旧制度では、出生体重が1400グラム以上で妊娠32週目以上という一般審査の基準と、出産時に低酸素状態であることなどの個別審査の基準があった。しかし、個別審査の基準には医学的な合理性がないことが判明。今年1月からは妊娠28週以上で出生した子は原則、補償対象に拡大された。
永島さんは2013年4月、妊娠30週で長男嶺(れい)君(9)を出産。脳性まひと診断を受け、肢体不自由の障害がある。嶺君は寝返りを打てず、永島さんがつきっきりで介助する。出生時、低酸素状態だったが、個別審査の基準に照らし対象外と判断された。「どうして」「一生、補償を受けられない」と絶望したという。

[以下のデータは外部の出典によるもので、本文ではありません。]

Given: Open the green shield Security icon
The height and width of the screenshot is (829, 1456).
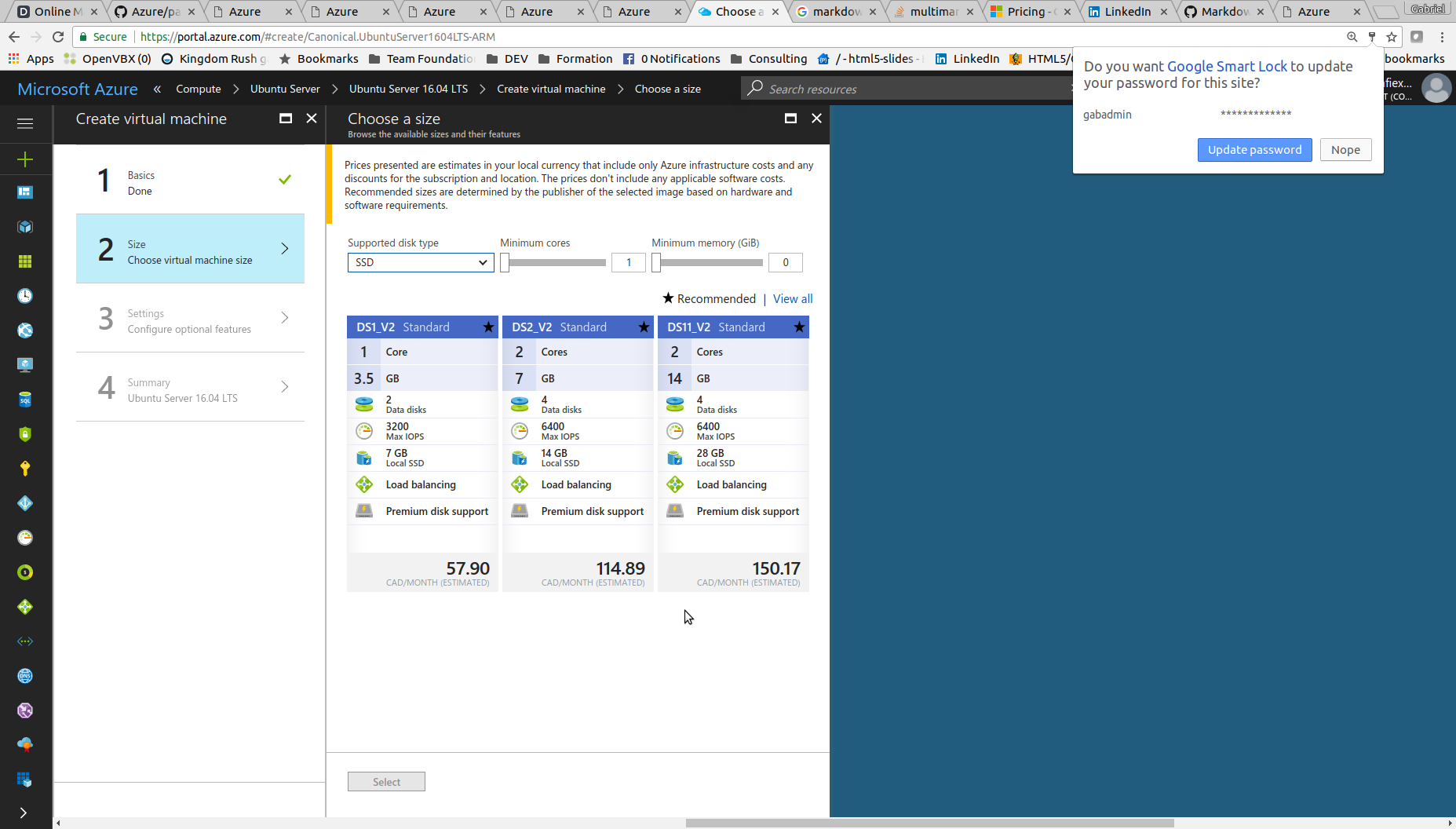Looking at the screenshot, I should coord(25,434).
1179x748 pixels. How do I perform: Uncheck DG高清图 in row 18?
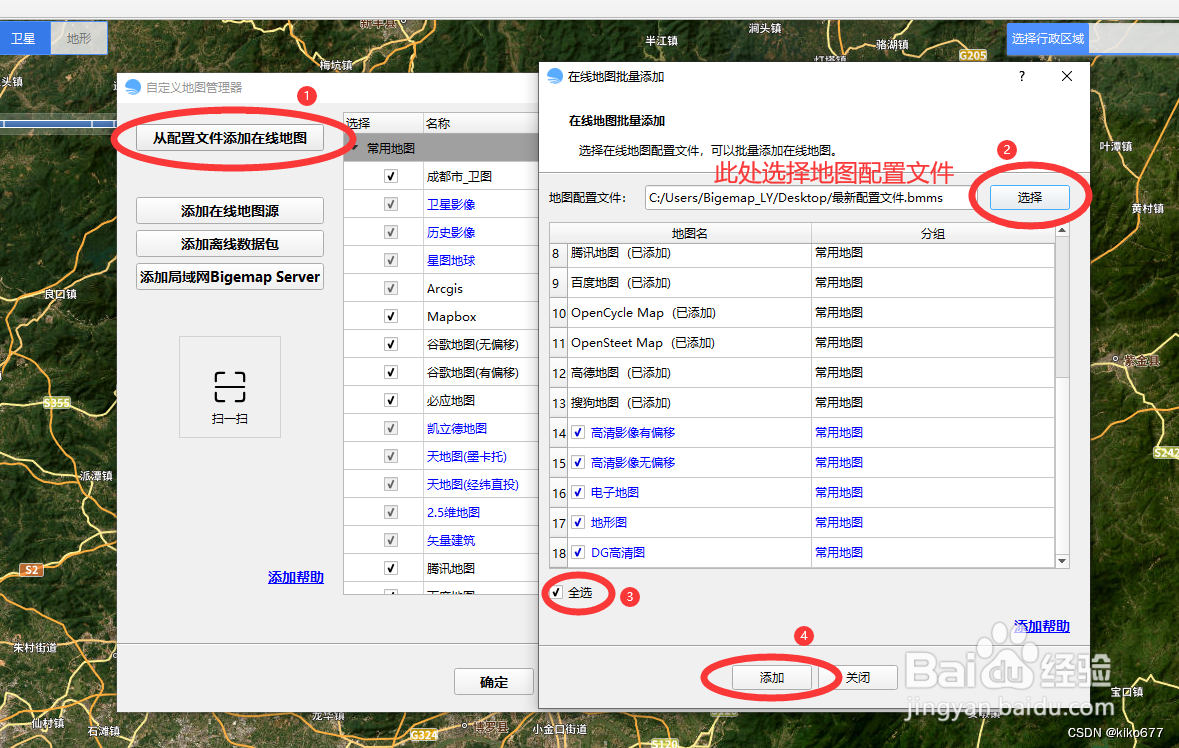pyautogui.click(x=577, y=552)
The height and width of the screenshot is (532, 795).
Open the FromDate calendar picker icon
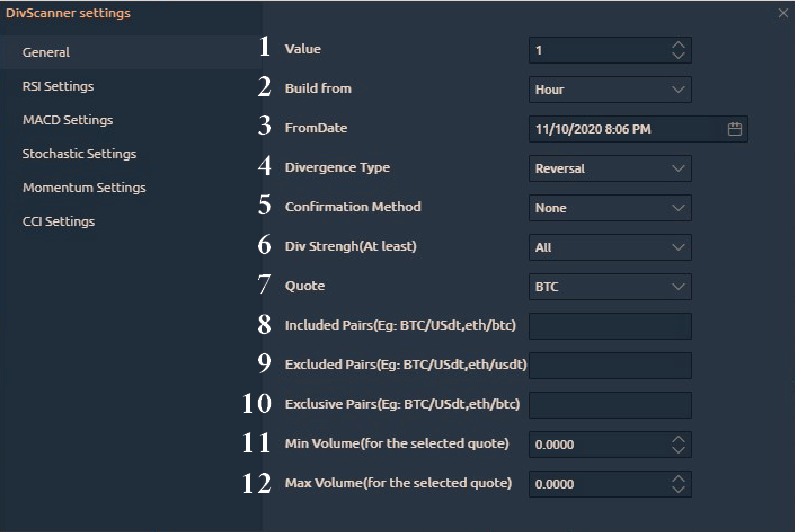coord(734,129)
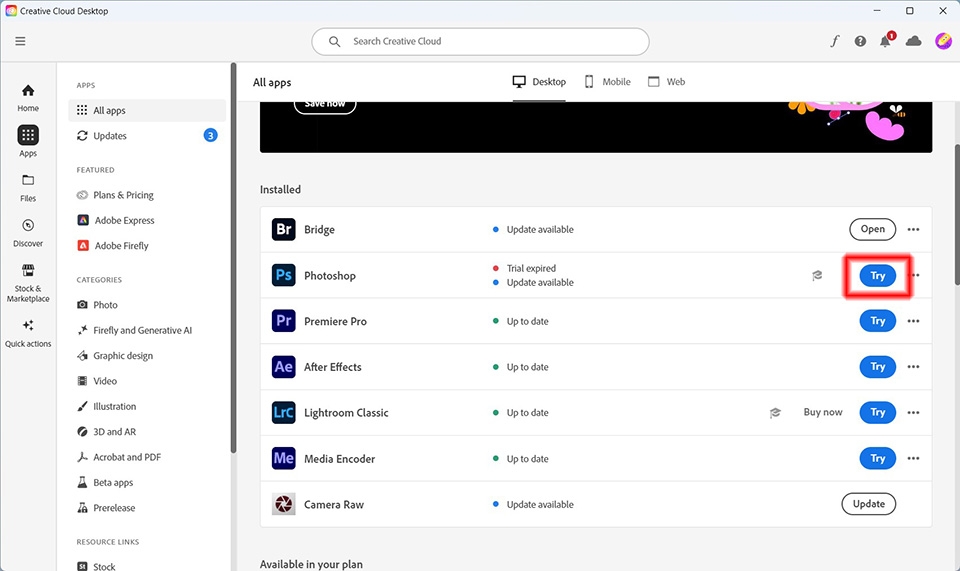960x571 pixels.
Task: Click the Photoshop learn tutorials icon
Action: point(817,275)
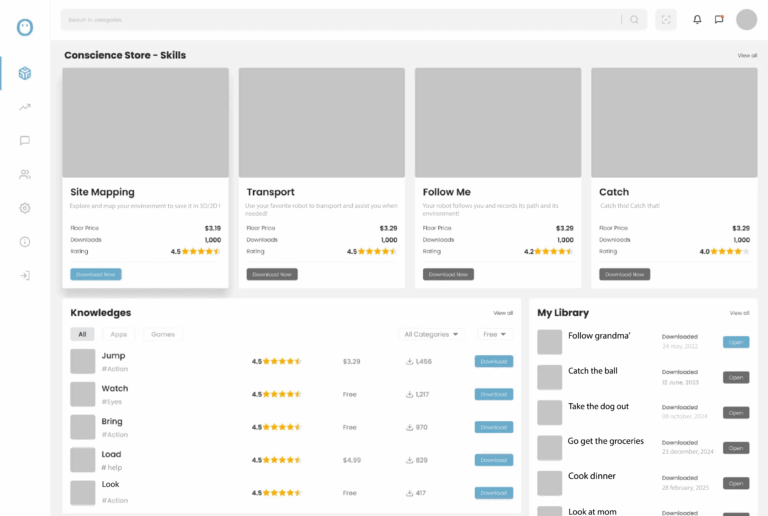Click Download Now on Site Mapping card
The image size is (768, 516).
(x=96, y=274)
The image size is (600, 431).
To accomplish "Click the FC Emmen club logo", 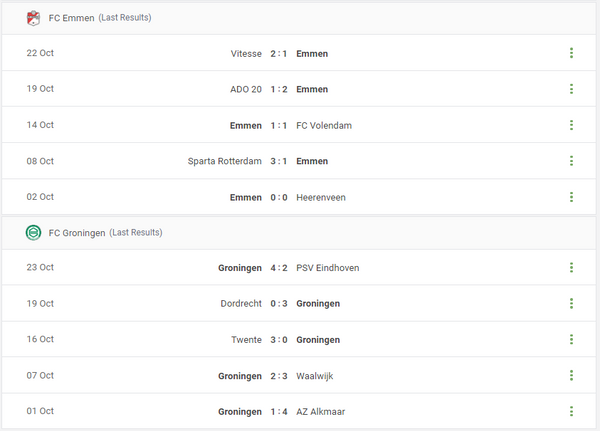I will tap(33, 17).
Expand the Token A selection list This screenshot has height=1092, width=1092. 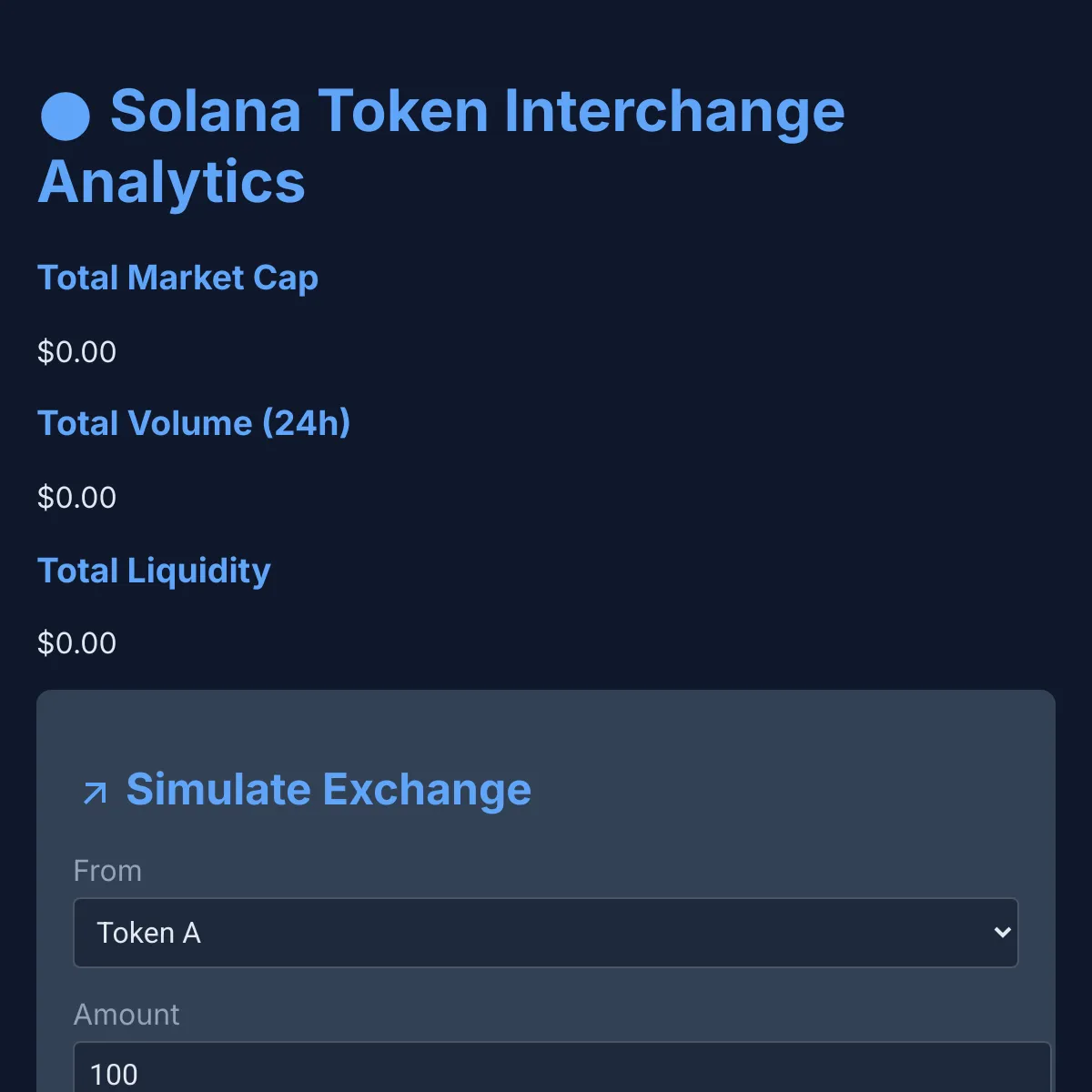[545, 932]
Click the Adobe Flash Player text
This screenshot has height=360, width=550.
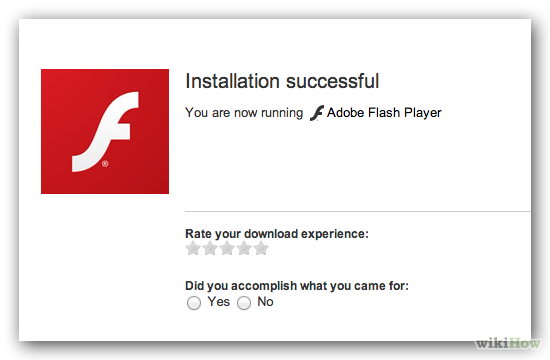384,113
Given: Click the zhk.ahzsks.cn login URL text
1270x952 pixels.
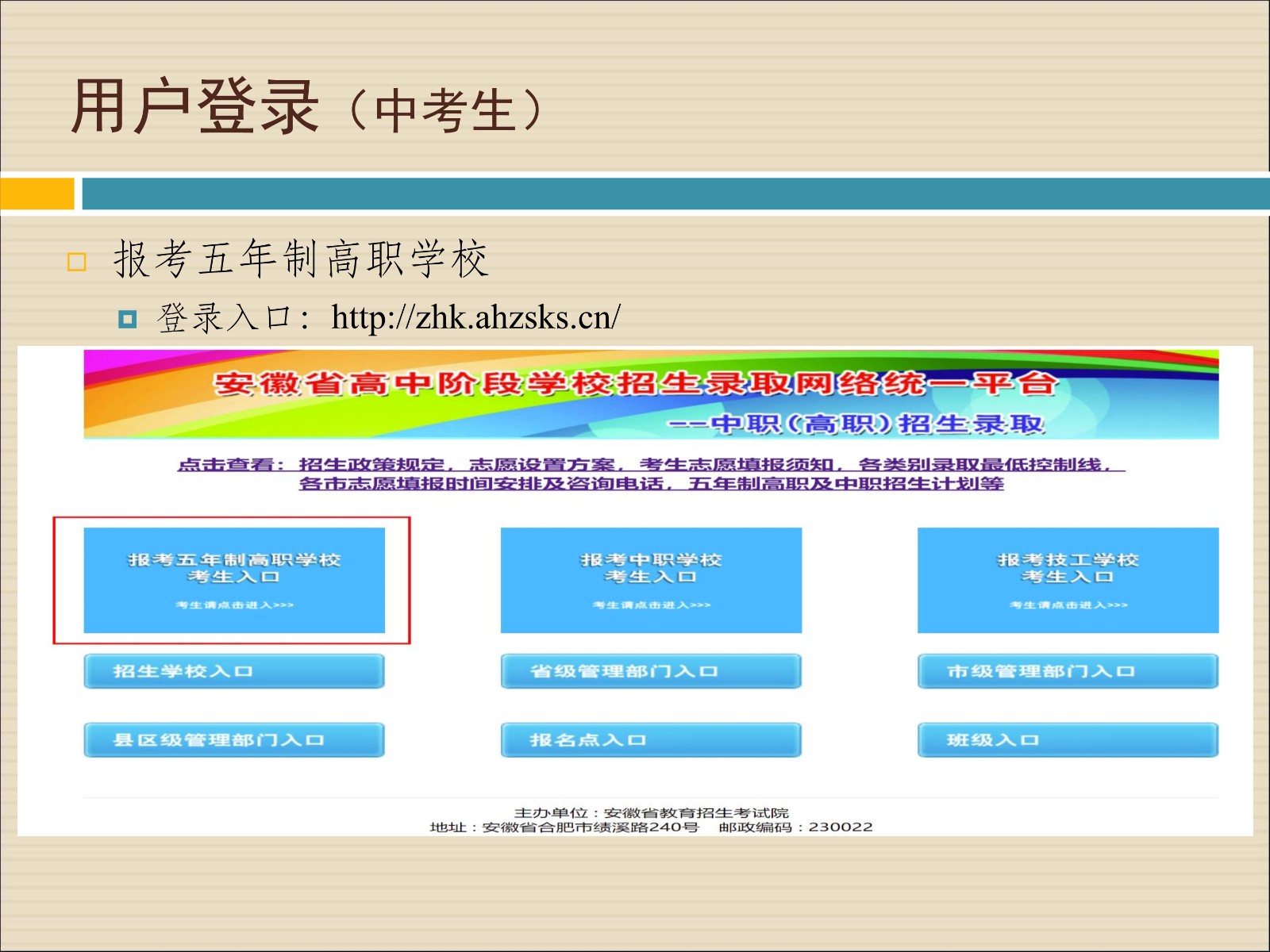Looking at the screenshot, I should (475, 317).
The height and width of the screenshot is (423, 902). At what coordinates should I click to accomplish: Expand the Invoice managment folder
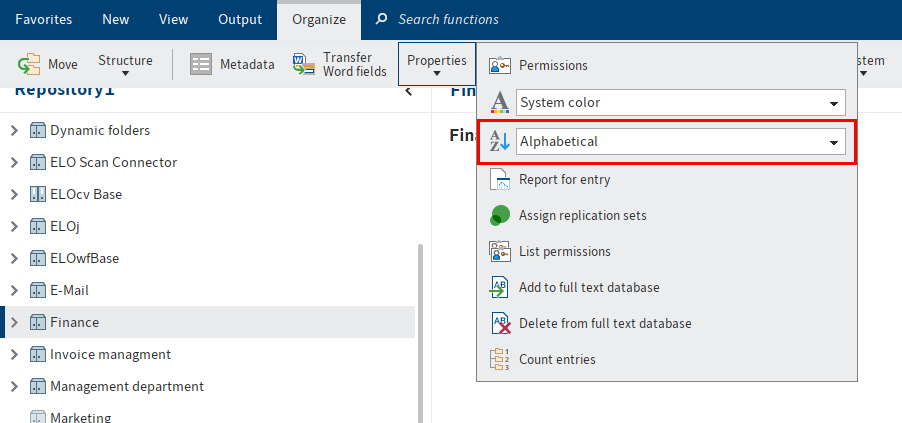tap(14, 354)
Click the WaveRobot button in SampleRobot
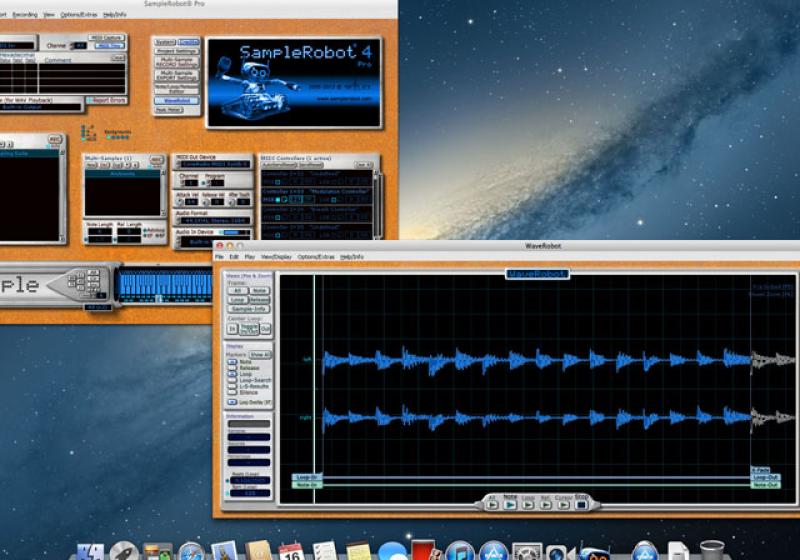This screenshot has width=800, height=560. [176, 99]
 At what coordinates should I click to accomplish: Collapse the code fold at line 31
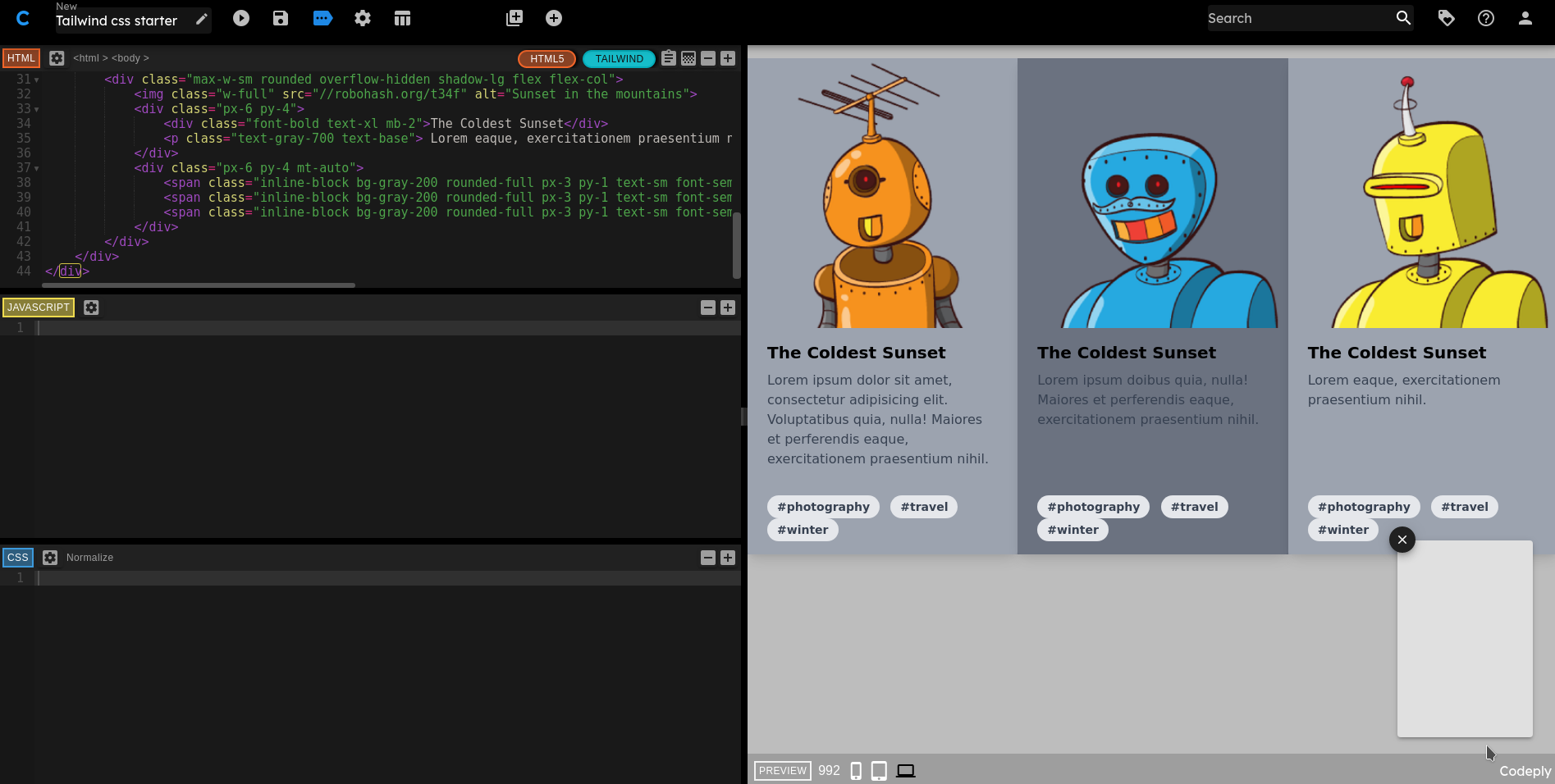(x=37, y=80)
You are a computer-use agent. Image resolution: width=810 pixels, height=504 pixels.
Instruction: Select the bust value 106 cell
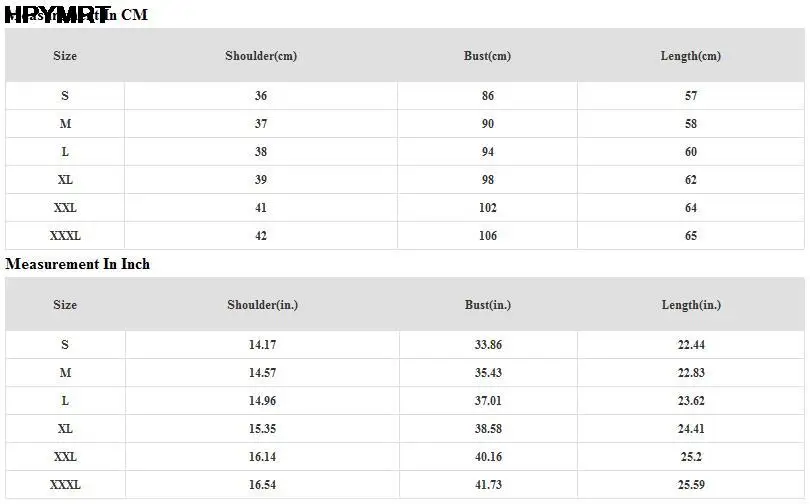tap(487, 236)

永島さんは昨年7月に発足した「親の会」の中心メンバーとして、嶺君と共に各地の街頭署名や国会議員との会合などに参加してきた。
会の活動の影響もあり、国は補償に向け検討に動き出した。しかし、過ぎた時間を思うと悔しさが募る。「子どもは日に日に大きくなる。補償があればもっと多くのケアができる」と強調する。
新基準と旧基準のはざまで苦しむ保護者もいる。
栃木市片柳町4丁目、宇治野諒子(うじのりょうこ)さん(38)は、長男蒼太(そうた)君(4)の個別審査の結果を待つ。
脳性まひの蒼太君は今も首がすわらず、全面的な介助が必要で諒子さんがケアをしている。18年生まれのため、今年1月からの新基準が適用されない。手続きに2年以上かけて今年8月、申請にこぎ着けたが「医学的根拠がないと明らかになったのに、納得できない」と憤る。
福祉車両やバリアフリー住宅の購入など経済的負担は重くのしかかる。「成長の喜びよりも、先が見えない不安の方が大きい」。個別審査の結果を待ちながら国の動きを注視している。